Despite his transcendent performance and what he did to push the Jazz to a 112-109 victory in Game 1 of the Jazz’s second-round series against the Clippers, Mitchell couldn’t help but wonder what the night could have been like if he’d played better in the first half.

“In the first half, on both ends of the floor, I wasn’t making the right reads,” Mitchell said. “I was getting my (expletive) kicked.”

After nearly every question Mitchell was asked about his performance, the ability to overcome a deficit earlier in the game, his level of focus, about playing against Leonard, the Jazz’s opportunity this season, he continued to stress that he didn’t play well enough in the first half, that he could have been better.

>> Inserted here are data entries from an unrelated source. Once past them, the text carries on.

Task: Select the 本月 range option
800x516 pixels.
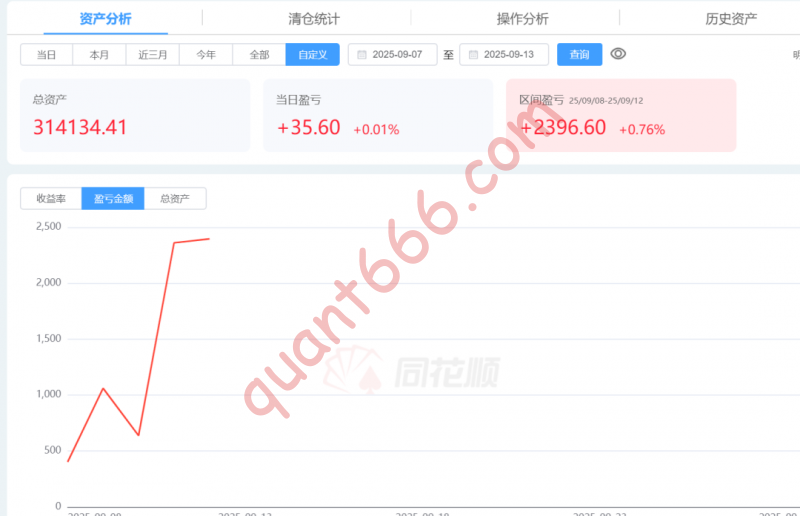Action: [x=99, y=55]
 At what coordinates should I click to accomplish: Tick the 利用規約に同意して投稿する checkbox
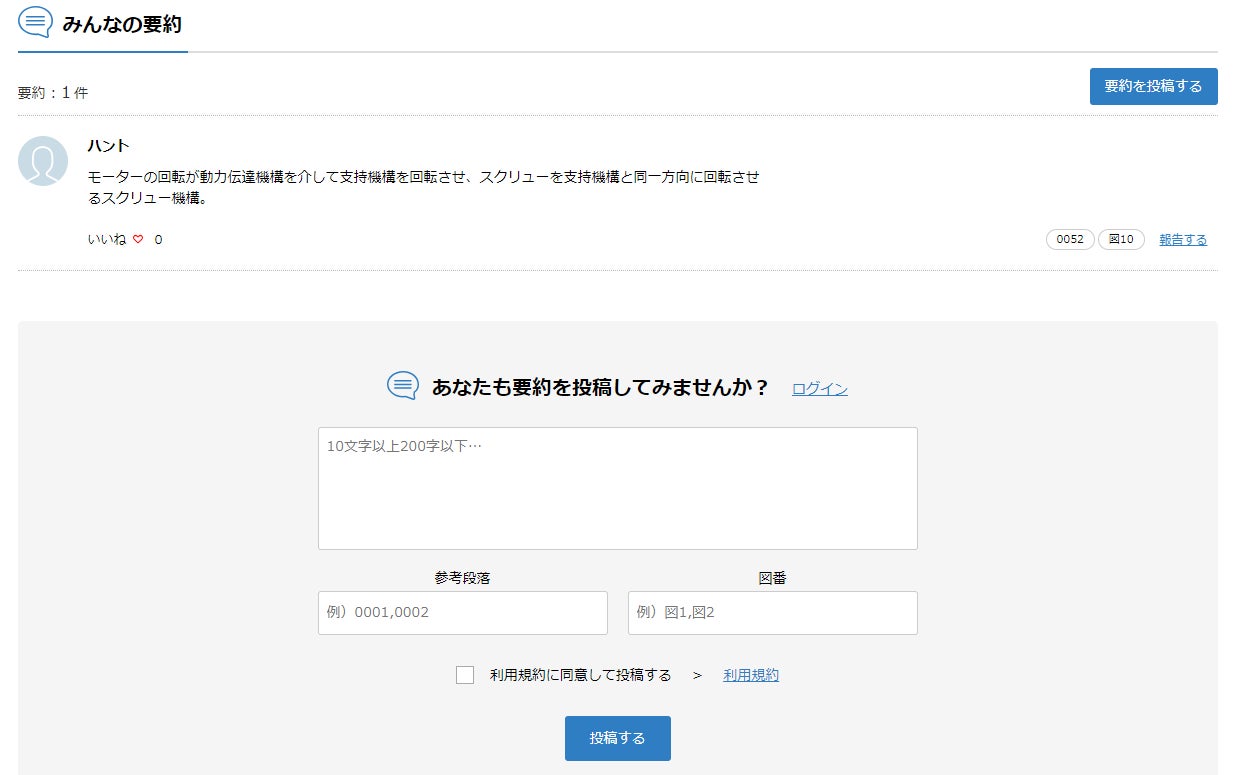[x=465, y=675]
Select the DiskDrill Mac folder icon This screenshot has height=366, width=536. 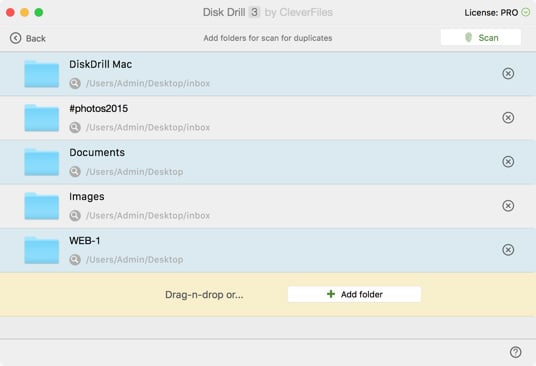pos(41,74)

Mitchell was already playing through pain, having returned to action just two weeks earlier after missing the final 16 games of the regular season and the playoff opener against the Memphis Grizzlies in the first round because of a significant right ankle sprain he suffered on April 16.

“Sometimes you’ve just got to dig deep into a different place.” — Donovan Mitchell

What’s more, Mitchell was under the weather.

He had just come off consecutive 30-point performances against the Grizzlies including a series-winning Game 5 in which Mitchell was unable to get through his postgame interview without coughing, sniffling and clearing his throat multiple times.

In Game 1 against the Clippers he was lightheaded and nauseous before the game began and was fighting against those feelings in the lamented first half that he couldn’t shake, even after a victory.

Two days later he was mad at himself for not getting more assists. Two days after that he was mad that he didn’t get to the free-throw line more often. He always wants more and always wants to be better than he was the game before.

Through the first four games of the Jazz’s second-round series against the Clippers, Mitchell has limped off the floor in two of the games. Even so, he’s been steadfast in saying that he’s fine playing through pain, as long as things don’t get worse.

“Sometimes you’ve just got to dig deep into a different place,” he said.

Though he’s been playing through pain and sickness and without fellow All-Star Mike Conley, Mitchell continues to surprise in each game with how he’s able to push himself to new heights and new levels. 

“I think that shows his mental toughness, I think it shows his competitiveness,” Jazz head coach Quin Snyder said. “I think those are two of the things that have allowed him to improve the way he has and to become the player he has. The other thing is his work ethic. He’s one of those guys that loves to work on his game.”

Mitchell is unafraid to ask for help and is willing to take pointers from anyone that might be able to impart some wisdom. He is coachable, which is not always the case with superstars and it’s something that he takes pride in.

If the Jazz are going to make it to an NBA Finals at any point in the near future, it will be because of the emergence of Mitchell as a superstar in a league that has continued to doubt whether he can reach that level.

If the Jazz are going to have continued success over the next few years it will be because Mitchell refused to settle for what was good and instead, continued to strive for greatness.